* Begin PROVIDED RECORDS *

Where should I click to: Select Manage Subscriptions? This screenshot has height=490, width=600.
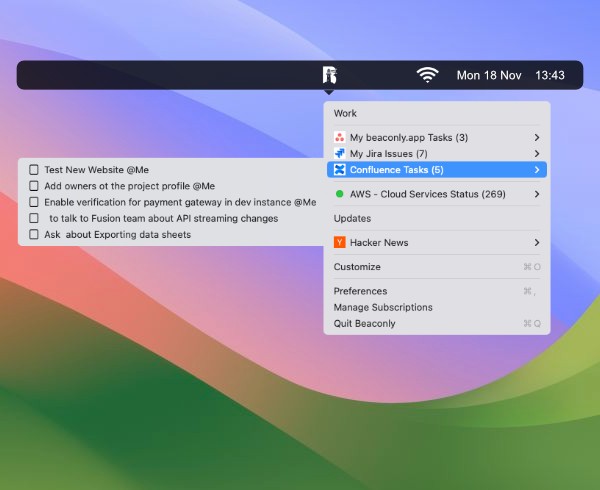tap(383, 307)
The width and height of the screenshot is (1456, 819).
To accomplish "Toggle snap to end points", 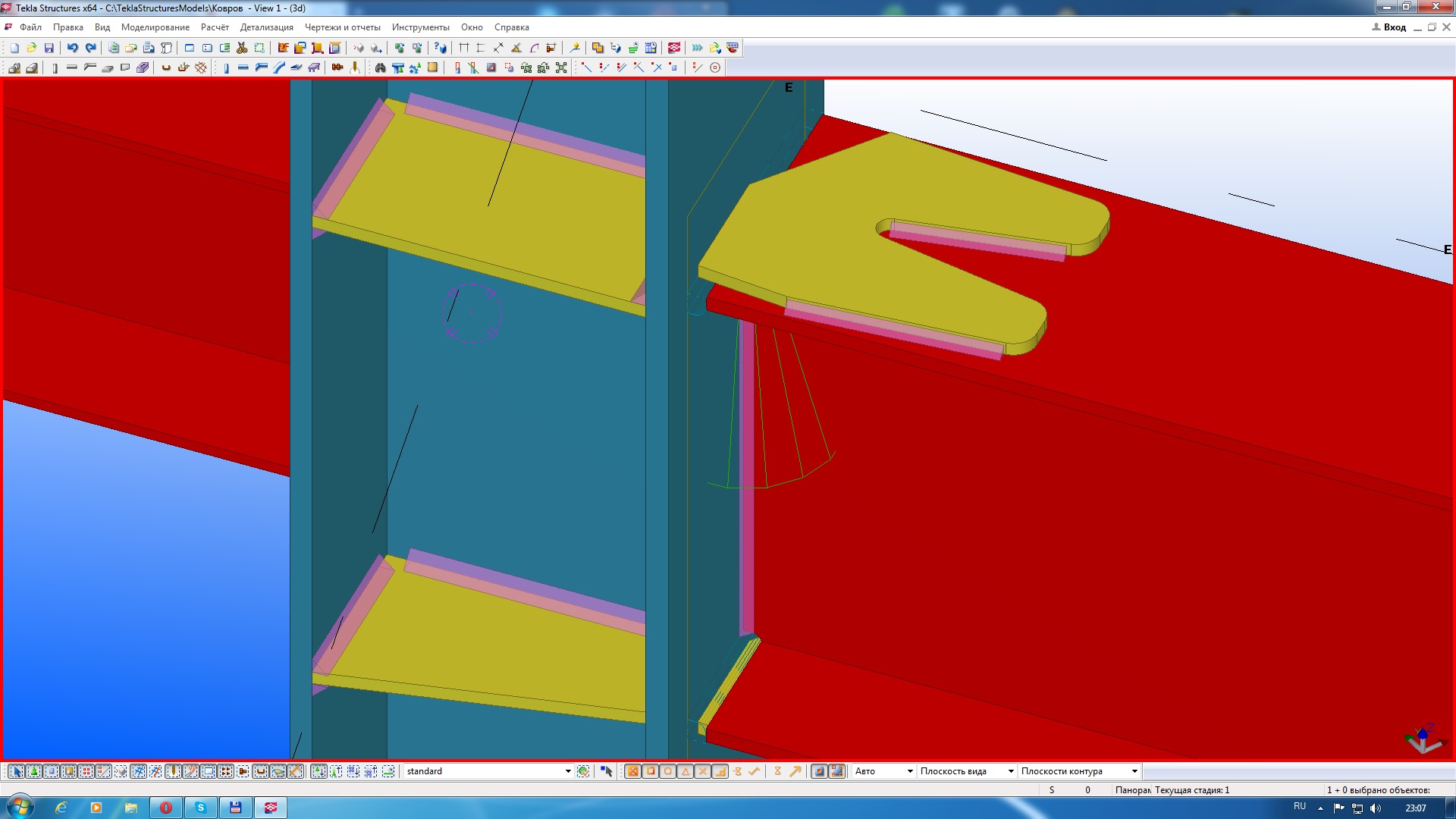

* End PROVIDED RECORDS *
* Begin PROVIDED RECORDS *

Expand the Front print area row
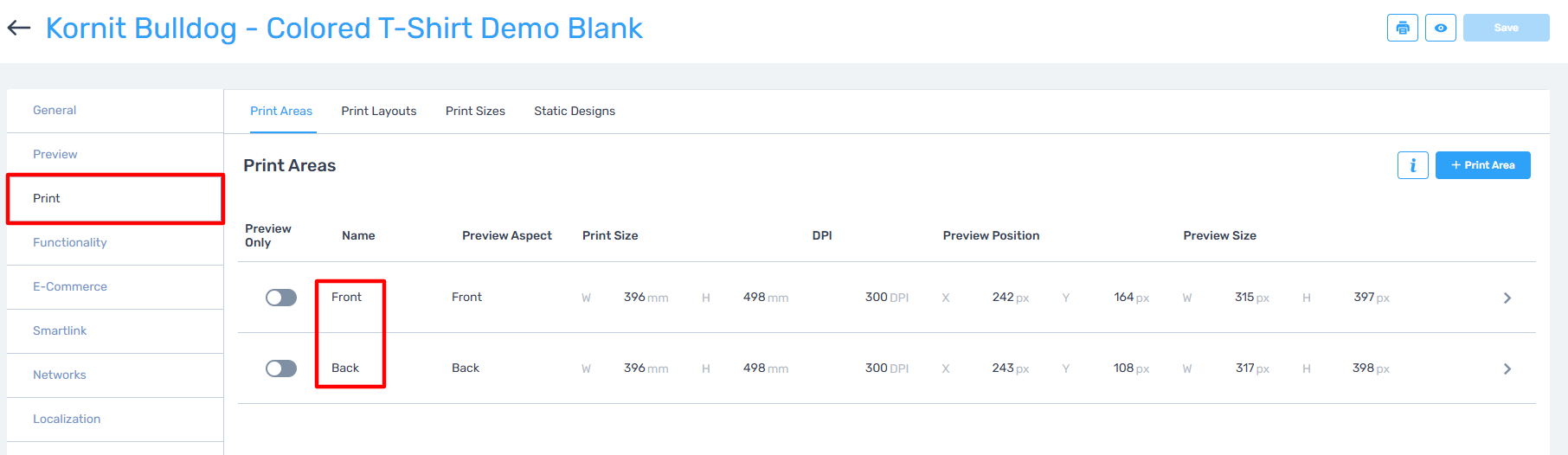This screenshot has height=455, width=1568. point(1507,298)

* End PROVIDED RECORDS *
* Begin PROVIDED RECORDS *

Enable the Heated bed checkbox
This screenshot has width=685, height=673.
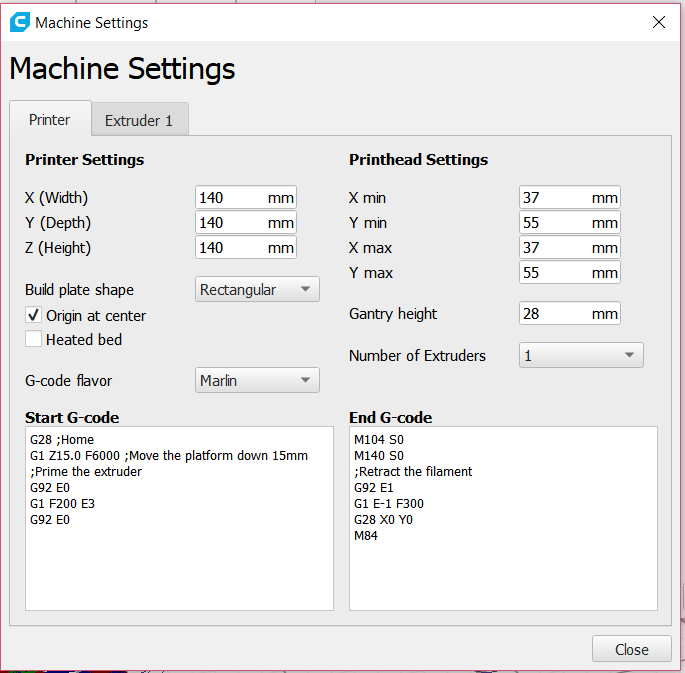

* End PROVIDED RECORDS *

* **PROBLEM STATEMENT**
Reproduce everything in the listing above from the line containing "The width and" down to the line containing "snap to end", both of those lines included. Leave the pictures out of your answer.

* **SOLUTION TO THIS EXERCISE**
The width and height of the screenshot is (1456, 819).
To accomplish "Toggle snap to end points", 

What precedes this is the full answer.